Problem details
If a line in the listing below has the string "computer", copy it out.
=== Section Start ===
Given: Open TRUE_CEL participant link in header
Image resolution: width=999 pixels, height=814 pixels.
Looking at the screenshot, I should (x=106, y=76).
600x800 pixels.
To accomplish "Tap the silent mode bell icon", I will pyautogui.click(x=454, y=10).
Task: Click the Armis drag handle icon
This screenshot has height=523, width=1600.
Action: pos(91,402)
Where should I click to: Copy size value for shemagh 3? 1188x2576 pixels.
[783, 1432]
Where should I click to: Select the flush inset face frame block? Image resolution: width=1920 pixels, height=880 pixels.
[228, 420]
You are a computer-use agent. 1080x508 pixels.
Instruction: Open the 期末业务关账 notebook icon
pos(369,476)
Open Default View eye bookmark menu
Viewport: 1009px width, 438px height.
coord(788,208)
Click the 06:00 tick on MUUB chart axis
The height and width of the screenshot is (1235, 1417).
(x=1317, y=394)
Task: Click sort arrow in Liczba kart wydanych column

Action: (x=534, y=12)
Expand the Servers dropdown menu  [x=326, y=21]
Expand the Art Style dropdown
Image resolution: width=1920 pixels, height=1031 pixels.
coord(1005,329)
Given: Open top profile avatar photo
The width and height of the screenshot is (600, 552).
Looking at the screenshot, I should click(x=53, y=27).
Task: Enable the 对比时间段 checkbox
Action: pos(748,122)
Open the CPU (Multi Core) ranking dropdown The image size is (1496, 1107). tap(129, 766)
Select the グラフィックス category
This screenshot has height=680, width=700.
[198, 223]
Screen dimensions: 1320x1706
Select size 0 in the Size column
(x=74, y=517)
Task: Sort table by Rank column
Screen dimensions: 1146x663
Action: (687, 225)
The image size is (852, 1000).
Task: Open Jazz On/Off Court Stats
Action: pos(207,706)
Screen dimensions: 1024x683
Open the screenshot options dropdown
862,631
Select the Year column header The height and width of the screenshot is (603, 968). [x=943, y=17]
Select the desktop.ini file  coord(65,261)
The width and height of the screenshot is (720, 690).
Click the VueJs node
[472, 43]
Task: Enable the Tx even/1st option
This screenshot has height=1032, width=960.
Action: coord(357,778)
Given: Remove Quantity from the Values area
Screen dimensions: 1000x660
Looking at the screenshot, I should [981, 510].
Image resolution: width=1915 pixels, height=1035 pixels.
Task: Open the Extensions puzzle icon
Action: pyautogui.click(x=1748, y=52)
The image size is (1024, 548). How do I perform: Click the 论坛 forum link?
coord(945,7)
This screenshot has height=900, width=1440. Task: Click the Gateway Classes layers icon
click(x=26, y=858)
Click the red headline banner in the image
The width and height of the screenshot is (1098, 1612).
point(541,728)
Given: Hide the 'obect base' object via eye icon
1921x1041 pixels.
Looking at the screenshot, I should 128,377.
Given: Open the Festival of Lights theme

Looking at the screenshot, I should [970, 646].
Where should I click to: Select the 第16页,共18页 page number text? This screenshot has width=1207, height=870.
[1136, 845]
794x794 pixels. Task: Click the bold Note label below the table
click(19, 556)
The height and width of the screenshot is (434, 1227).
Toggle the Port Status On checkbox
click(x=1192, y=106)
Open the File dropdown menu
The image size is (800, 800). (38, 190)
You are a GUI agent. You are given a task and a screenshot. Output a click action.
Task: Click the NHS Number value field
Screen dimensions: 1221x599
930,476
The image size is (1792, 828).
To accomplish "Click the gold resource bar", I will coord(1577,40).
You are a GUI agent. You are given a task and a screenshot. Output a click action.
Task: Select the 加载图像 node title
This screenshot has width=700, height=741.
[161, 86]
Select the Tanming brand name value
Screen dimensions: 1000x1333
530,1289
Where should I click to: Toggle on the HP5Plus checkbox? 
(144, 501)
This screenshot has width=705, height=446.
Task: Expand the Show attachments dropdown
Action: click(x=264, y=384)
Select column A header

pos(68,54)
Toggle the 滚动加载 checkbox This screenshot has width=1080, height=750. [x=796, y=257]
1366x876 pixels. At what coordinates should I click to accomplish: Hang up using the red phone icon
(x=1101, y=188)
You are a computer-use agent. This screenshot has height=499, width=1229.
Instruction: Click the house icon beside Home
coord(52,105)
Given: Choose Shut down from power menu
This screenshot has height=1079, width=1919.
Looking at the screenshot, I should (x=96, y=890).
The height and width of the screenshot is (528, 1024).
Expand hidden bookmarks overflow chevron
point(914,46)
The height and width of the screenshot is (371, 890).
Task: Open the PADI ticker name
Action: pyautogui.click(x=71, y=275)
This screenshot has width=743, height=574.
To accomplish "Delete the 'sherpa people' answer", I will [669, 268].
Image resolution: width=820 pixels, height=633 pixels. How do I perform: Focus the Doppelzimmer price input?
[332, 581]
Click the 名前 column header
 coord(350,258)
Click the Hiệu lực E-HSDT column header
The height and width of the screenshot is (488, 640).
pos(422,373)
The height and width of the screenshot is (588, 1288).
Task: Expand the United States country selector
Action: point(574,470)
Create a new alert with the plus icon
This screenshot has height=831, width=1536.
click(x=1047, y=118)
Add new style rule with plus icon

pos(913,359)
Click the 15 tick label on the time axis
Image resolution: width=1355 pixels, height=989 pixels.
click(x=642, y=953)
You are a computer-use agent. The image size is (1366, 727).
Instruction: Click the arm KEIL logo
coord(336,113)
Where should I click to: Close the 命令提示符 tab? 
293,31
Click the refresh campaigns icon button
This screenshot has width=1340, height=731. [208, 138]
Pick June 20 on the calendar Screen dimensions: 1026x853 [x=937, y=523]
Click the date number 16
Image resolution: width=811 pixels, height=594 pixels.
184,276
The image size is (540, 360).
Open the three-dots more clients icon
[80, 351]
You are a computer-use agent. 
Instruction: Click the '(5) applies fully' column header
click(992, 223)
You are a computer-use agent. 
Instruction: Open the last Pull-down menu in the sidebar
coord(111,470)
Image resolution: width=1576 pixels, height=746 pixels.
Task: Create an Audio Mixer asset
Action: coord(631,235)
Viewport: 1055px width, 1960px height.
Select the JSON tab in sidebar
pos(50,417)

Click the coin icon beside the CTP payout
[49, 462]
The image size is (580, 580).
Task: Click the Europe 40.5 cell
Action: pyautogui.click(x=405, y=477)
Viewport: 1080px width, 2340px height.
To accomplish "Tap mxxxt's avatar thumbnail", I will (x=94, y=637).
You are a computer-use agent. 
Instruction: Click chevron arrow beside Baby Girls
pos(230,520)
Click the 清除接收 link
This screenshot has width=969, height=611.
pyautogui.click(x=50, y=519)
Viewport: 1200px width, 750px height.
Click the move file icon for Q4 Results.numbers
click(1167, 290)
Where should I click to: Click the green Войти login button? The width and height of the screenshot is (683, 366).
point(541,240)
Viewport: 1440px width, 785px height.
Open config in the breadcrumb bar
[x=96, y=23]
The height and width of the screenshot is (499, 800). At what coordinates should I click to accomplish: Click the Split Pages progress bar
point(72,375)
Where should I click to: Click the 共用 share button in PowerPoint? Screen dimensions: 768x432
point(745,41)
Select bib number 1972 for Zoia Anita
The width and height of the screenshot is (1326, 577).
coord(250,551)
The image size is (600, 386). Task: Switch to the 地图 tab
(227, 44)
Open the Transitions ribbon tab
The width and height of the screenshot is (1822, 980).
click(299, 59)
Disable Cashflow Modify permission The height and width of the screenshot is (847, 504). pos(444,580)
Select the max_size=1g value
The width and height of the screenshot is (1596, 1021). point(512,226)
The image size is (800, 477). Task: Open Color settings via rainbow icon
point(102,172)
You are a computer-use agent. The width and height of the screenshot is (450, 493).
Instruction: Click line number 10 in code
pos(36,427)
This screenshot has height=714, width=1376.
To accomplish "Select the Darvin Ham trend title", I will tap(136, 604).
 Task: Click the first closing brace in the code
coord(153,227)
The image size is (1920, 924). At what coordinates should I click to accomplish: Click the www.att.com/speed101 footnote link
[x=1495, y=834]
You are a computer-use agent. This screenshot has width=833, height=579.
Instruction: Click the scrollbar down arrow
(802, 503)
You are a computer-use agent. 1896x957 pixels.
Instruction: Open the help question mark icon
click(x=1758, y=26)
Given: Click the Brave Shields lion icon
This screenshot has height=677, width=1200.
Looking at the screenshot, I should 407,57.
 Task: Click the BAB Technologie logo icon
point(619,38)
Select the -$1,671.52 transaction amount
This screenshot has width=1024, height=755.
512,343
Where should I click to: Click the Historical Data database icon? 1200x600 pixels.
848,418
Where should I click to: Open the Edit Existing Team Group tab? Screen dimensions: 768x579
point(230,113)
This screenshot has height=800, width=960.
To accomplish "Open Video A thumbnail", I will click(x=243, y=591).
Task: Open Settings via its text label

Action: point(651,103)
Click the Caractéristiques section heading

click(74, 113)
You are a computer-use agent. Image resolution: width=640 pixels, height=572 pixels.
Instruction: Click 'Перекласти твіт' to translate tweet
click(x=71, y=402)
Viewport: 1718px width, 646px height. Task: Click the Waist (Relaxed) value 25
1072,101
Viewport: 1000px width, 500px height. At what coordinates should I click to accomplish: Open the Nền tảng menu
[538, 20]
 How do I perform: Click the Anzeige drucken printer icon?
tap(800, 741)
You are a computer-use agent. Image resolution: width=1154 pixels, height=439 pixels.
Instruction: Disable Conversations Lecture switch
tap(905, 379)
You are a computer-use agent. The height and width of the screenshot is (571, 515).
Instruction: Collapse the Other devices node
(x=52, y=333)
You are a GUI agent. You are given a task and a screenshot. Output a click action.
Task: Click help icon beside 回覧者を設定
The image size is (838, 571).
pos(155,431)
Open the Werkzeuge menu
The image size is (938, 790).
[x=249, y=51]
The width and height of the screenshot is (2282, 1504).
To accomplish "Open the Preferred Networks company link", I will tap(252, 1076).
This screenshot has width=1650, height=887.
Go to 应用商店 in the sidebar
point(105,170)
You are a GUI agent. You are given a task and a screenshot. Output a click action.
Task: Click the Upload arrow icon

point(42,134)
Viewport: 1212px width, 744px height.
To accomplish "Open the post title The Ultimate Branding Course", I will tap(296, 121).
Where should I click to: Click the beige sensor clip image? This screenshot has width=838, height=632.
=== Section End ===
Answer space
You are a computer-use agent. 1080x508 pixels.
You are a computer-use agent. This screenshot has height=499, width=1229.
You are a computer-use agent. The image size is (1366, 727).
You are a computer-use agent. 
You are a computer-use agent. 
You are a computer-use agent. 
You are a computer-use agent. The width and height of the screenshot is (450, 493).
You are a computer-use agent. This screenshot has width=833, height=579.
You are a computer-use agent. 1896x957 pixels.
You are a computer-use agent. Image resolution: width=640 pixels, height=572 pixels.
You are a computer-use agent. Image resolution: width=1154 pixels, height=439 pixels.
You are a computer-use agent. The height and width of the screenshot is (571, 515).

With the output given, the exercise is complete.